Dataset entries
——————

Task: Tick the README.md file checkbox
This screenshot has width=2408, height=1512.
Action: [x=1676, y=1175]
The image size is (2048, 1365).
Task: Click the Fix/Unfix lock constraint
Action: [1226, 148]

——————

◆ Work order ◆
All of the entries above need to be reproduced verbatim.

◆ Solved exercise ◆
Task: Tick the README.md file checkbox
This screenshot has width=2408, height=1512.
Action: [x=1676, y=1175]
The image size is (2048, 1365).
Task: Click the Fix/Unfix lock constraint
Action: [1226, 148]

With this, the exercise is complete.